Now, when Paul wrote these words that we have quoted above, he was not thinking of some future time when Christ would reign and put all His enemies under His feet. He was not thinking of Jesus as waiting for a time to come, when something would be done that would put Him in that position and bring about that result. Whenever Paul - or, for that matter, any of the apostles - referred to Christ's exaltation and Lordship, he and they always regarded it and spoke of it as a present thing. While they looked on into the future and saw something more of its outworking, in its beginning and in its actuality it was not to them a future thing; to them it was now. And when Paul said, "He must reign", he meant, "He is reigning, and must continue to reign, until He has put all His enemies under His feet."
That is something that has to be recovered in our consciousness and in our convictions. That is THE thing that needs to be restored to its place in the Church's life and consciousness continually. For, to a very large extent, while the Church adheres to the doctrine of the exaltation of Christ, His Kingship and Lordship, the reality, the power and the consciousness of it has been to a very great extent lost. The Church, in the beginning, lived in the consciousness and the power of the fact - as it was to them - that Jesus was on the Throne; undoubtedly, unquestionably He was on the Throne; He was Lord of all. Peter affirmed it: "He is Lord of all!" (Acts 10:36). Paul said: "God DID set Him far above all rule and authority" (Ephesians 1:20-21). It was something accomplished.
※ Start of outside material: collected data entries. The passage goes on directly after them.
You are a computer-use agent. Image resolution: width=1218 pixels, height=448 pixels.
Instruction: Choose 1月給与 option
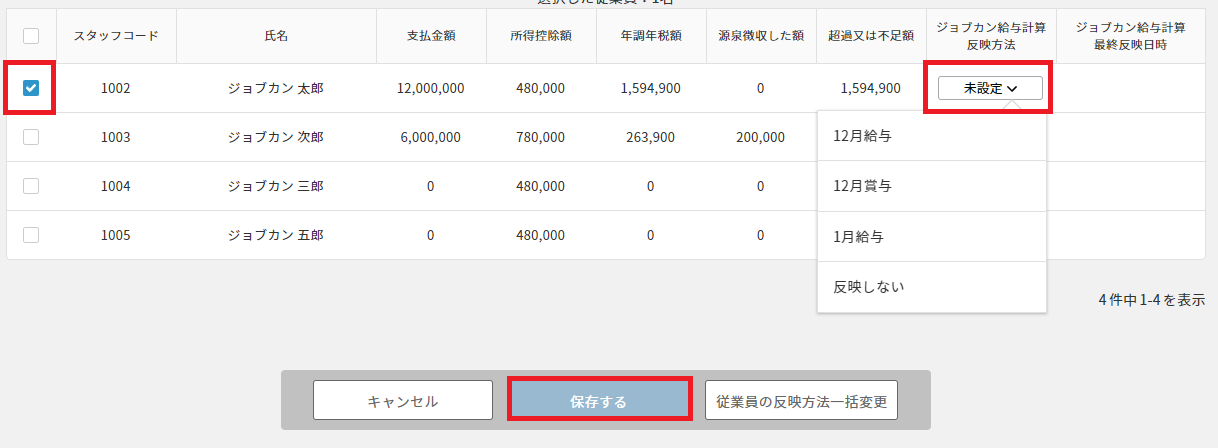coord(858,237)
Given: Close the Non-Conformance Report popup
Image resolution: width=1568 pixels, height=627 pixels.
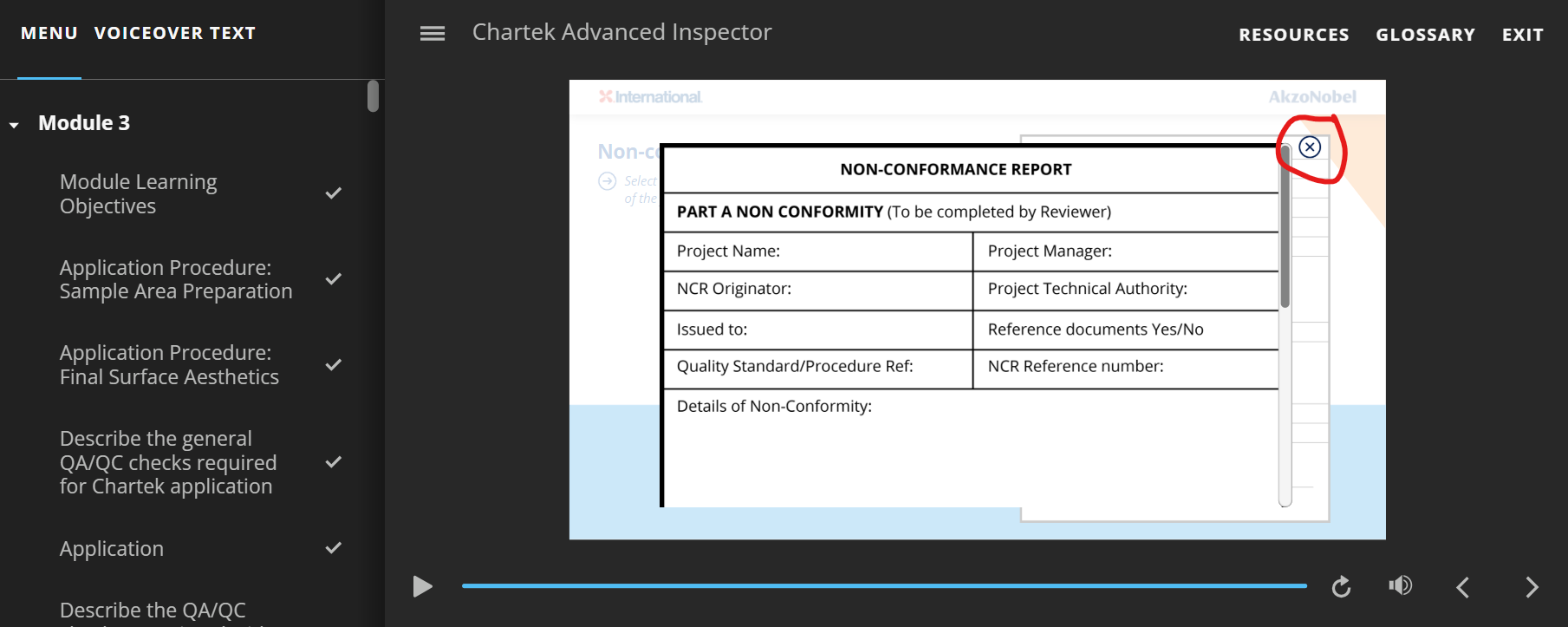Looking at the screenshot, I should (x=1310, y=147).
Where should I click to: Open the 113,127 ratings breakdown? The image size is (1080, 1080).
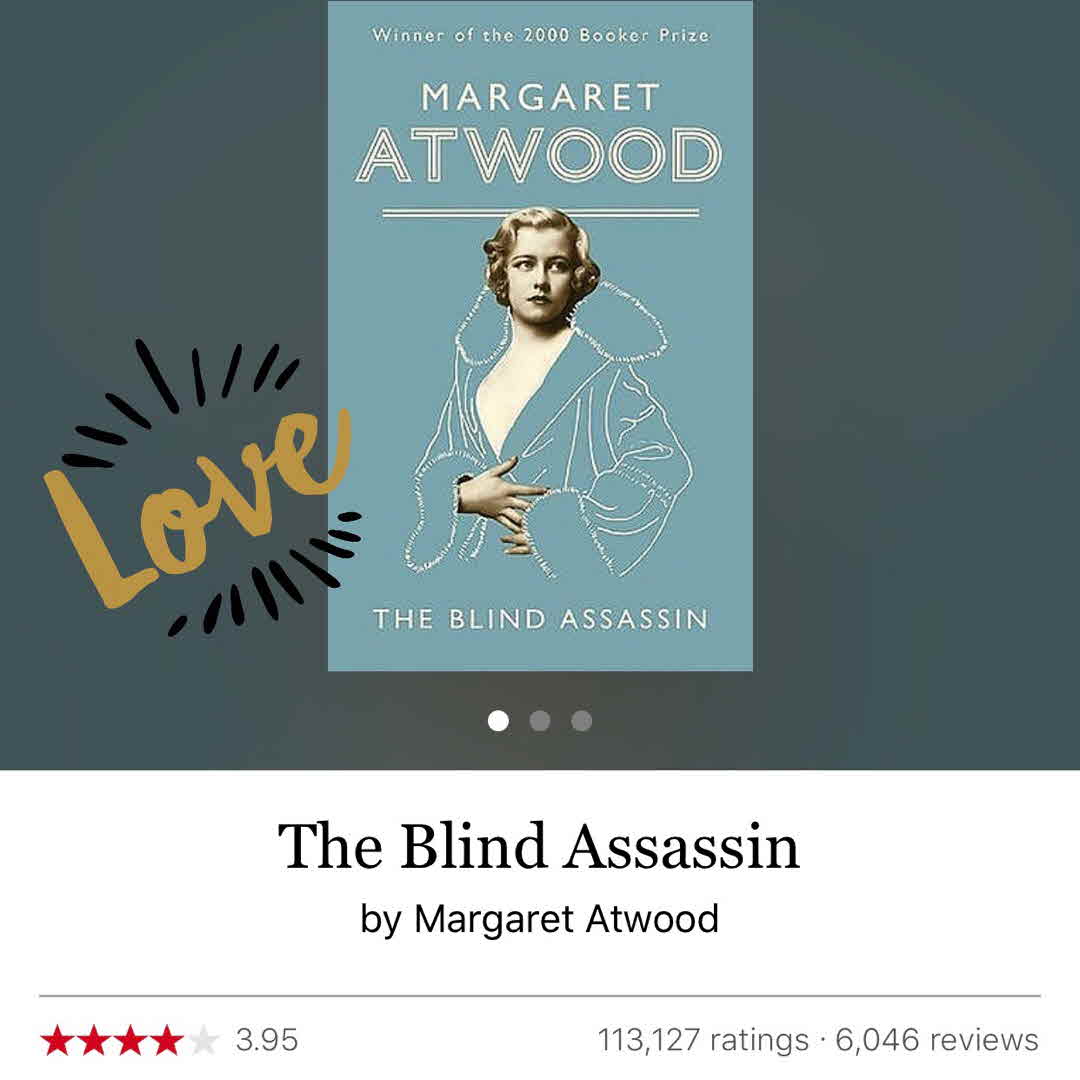click(x=703, y=1040)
That was their view of the matter; that was their conviction; that was their consciousness; and it was so powerful with them as to affect every aspect of their lives.
And until that is as true in the life and realization of the Church in our times as it was at the beginning, the same results and effects will not be found in the Church or through the church today. If the mighty impact and registration of Christ at that time was something incomparably greater than the deplorable state today in the Church, it was due to this one thing. If you wish to trace the secret of their power, their influence, their progress, their onward march - for in spite of a world of terrible hostility, persecution, martyrdom and every other kind of adversity, they marched forward "terrible as an army with banners", and were described as the people who had "turned the world upside down" (Acts 17:6) - if you wish to discover the secret, you will find it here: "He MUST reign - He MUST reign, till He hath put all His enemies under His feet." He IS reigning.
We have said that, for the apostles, the reign of Christ had already begun; it did obtain in their time. How did they come to that conviction, to that knowledge? We will keep, for our purpose, to the man whose words we have extracted, the man Paul. Paul's knowledge of Christ as reigning sprang out of his personal experience of that fact. He had had an encounter in his life with the reigning, glorified Lord; and the Lord from Heaven had had an encounter with him. It had become something in his own personal experience, history and life. It was something very personal; and it has to be that. Until it is that, it can be very theoretical. It has to be personal and experimental. And it was so with Paul. In that encounter, on the way to Damascus, two very personal words had been used, and I think it all centers on that fact.